Cross-sectional data were used from 2,032 US and 449 UK participants ages 40 to 59 years of the INTERMAP (International Study of Macro- and Micronutrients and Blood Pressure) study. Fleshy fruit intakes, based on botanical classification and including 100 % fruit juices, were calculated from four in-depth 24-hr dietary recalls. Peak intensities of HP (δ7·84, doublet) and PB (δ3·11, singlet) were quantified from 24-hr urinary NMR spectra. Average metabolite excretions across quartiles of commonly consumed energy-adjusted (g/1000 kcal) fruit intakes and P for trend were calculated. Country-specific multivariable linear regression coefficients between fruits and metabolites were pooled, weighted by inverse of their variance.

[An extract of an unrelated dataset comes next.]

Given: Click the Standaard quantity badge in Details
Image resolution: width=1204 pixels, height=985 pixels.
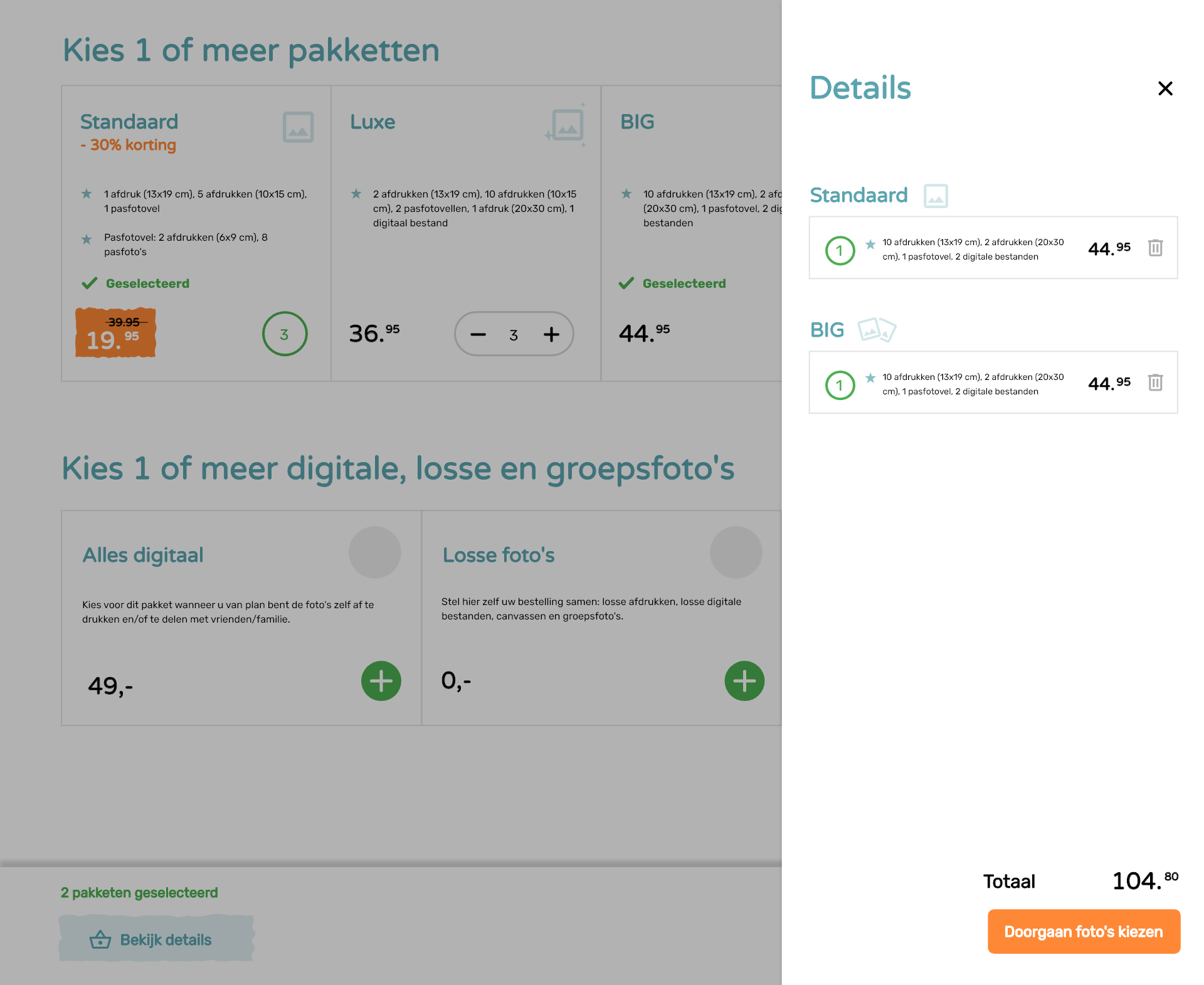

Age-sex-sample adjusted Pearson correlations showed good reproducibility between visits for HP/PB in the US (r = 0·56/0·54) and the UK (r = 0·59/0·74). Correlations with HP/PB were 0·17/0·54 for total fruits, 0·21/0·20 for urinary potassium, and −0·23/−0·21 for urinary sodium-to-potassium ratio. PB and HP were not intercorrelated (r = −0·03–0·12). After adjustment for lifestyle factors, higher HP excretion by 2SD was inversely associated with systolic BP (Table), diastolic BP, and BMI. Significant associations with systolic BP prevailed with adjustment for BMI. Higher PB excretion was inversely associated with BMI, but not with BP. Total fruit intake was associated with a lower BMI and systolic BP; the latter attenuated with adjustment for BMI. Significant multivariable adjusted P for trends (P<4 × 10−6) across quartiles of intake were found between total fruit, apples and HP; similarly for total fruit and citrus fruit with PB. Correlations were 0·15 between apples and HP; 0·72 between citrus fruit and PB. Apples and citrus fruits were not related to BP or BMI.
In conclusion, higher urinary HP excretion was associated with lower systolic BP and BMI, higher urinary PB excretion with BMI. Associations of total fruit intake with systolic BP and BMI showed weaker, but comparable results.
This work was supported by the Imperial College London Junior Research Fellowship.